(The data)

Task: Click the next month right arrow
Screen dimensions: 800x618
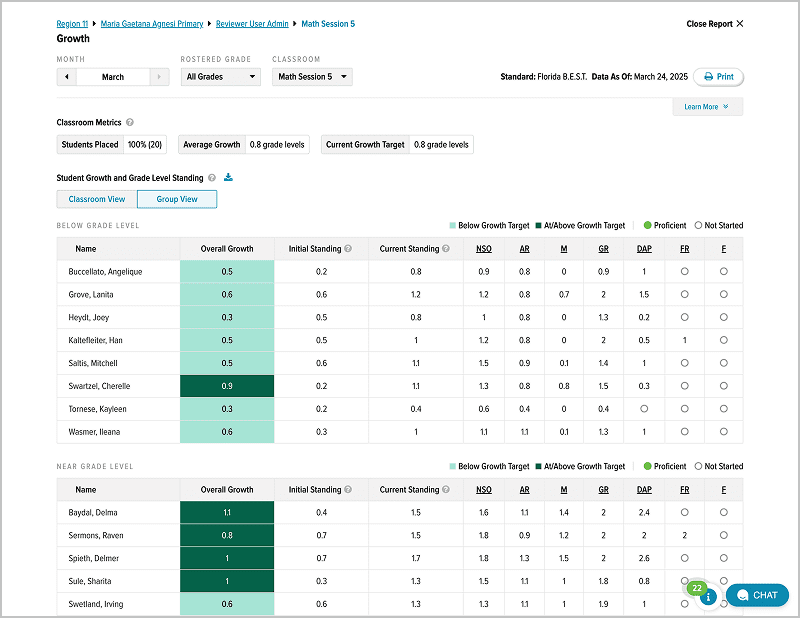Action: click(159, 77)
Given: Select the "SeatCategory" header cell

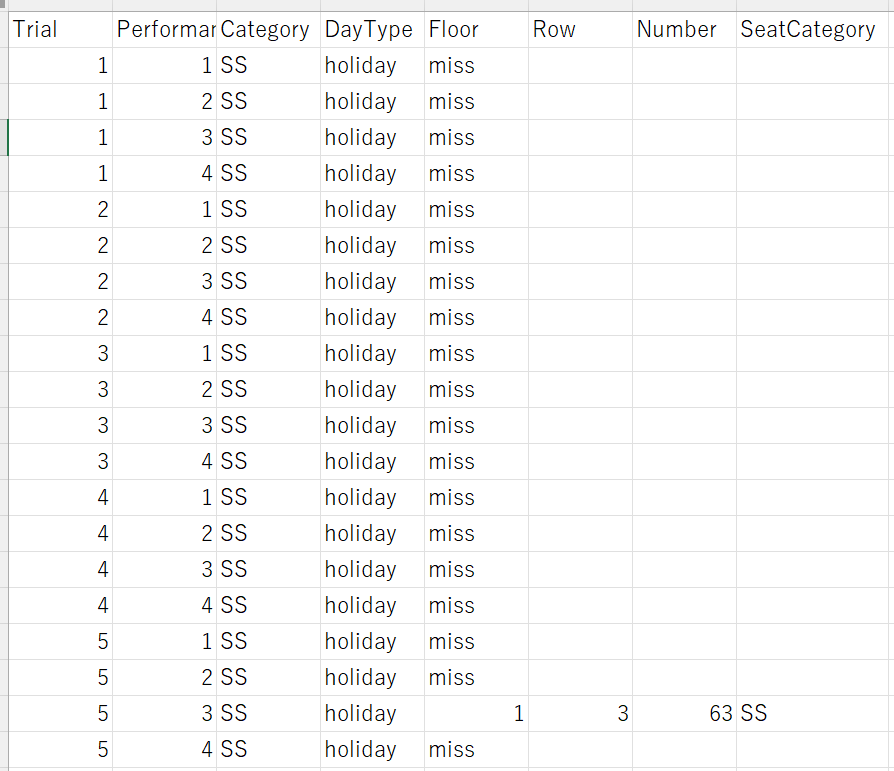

(End The data)
(The data)

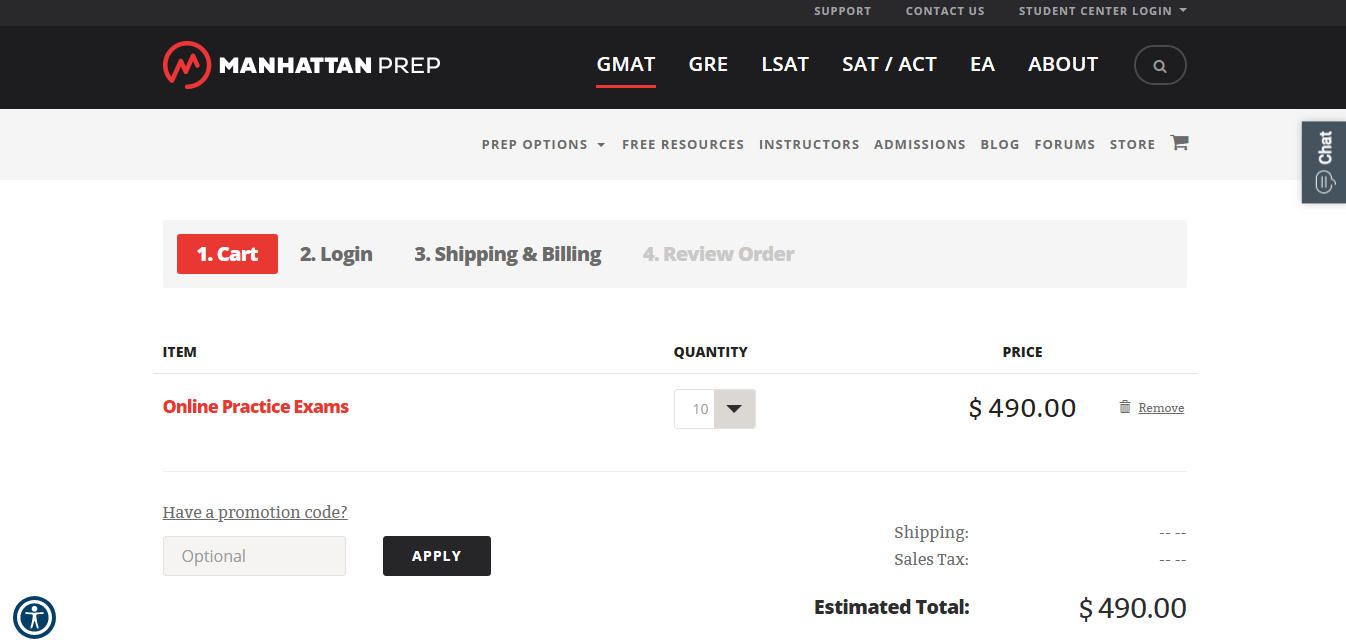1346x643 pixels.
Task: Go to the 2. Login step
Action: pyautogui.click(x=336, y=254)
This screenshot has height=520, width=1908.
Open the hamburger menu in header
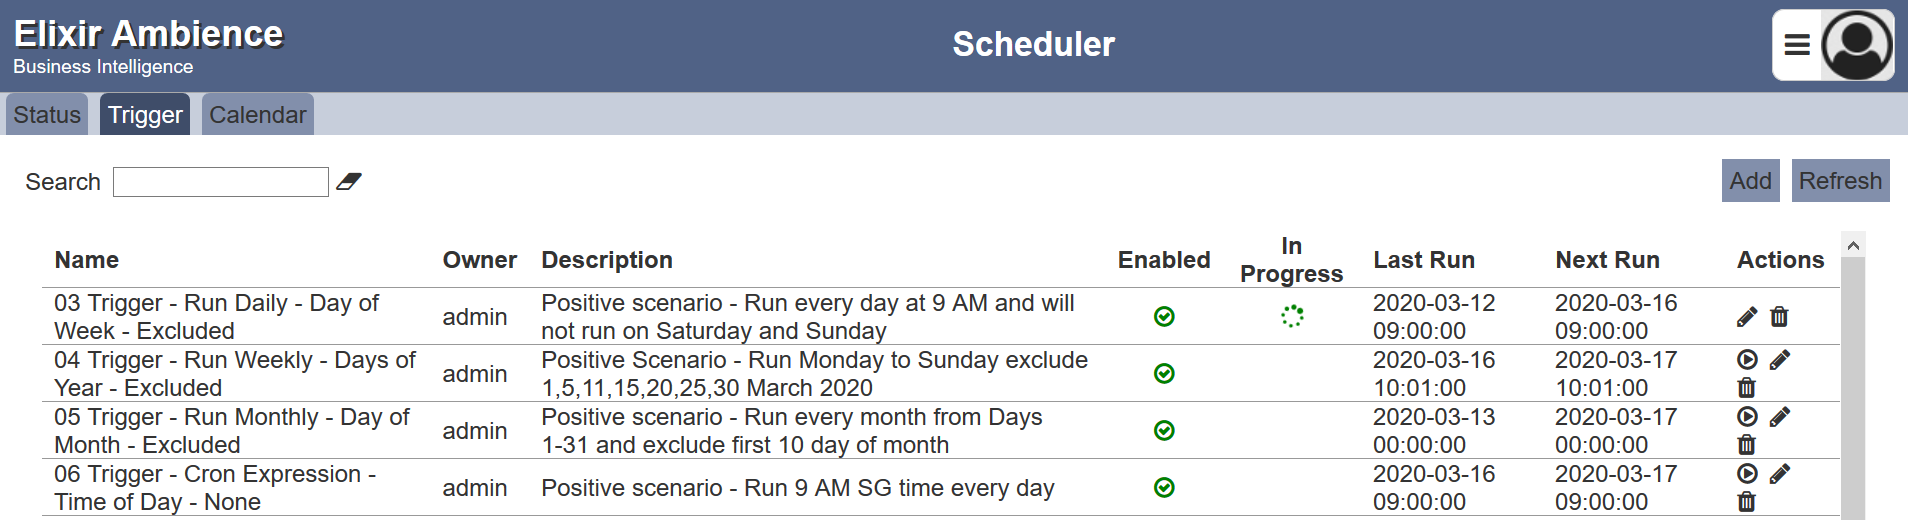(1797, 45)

(End The data)

**Exercise requirements**. Once the line with "Task: Click the next month right arrow" is found above, print it and every line after it through the line with "Given: Select the", exactly. Pictures stay out.

**Exercise solution**.
Task: Click the next month right arrow
Screen dimensions: 800x618
Action: click(159, 77)
Given: Select the "SeatCategory" header cell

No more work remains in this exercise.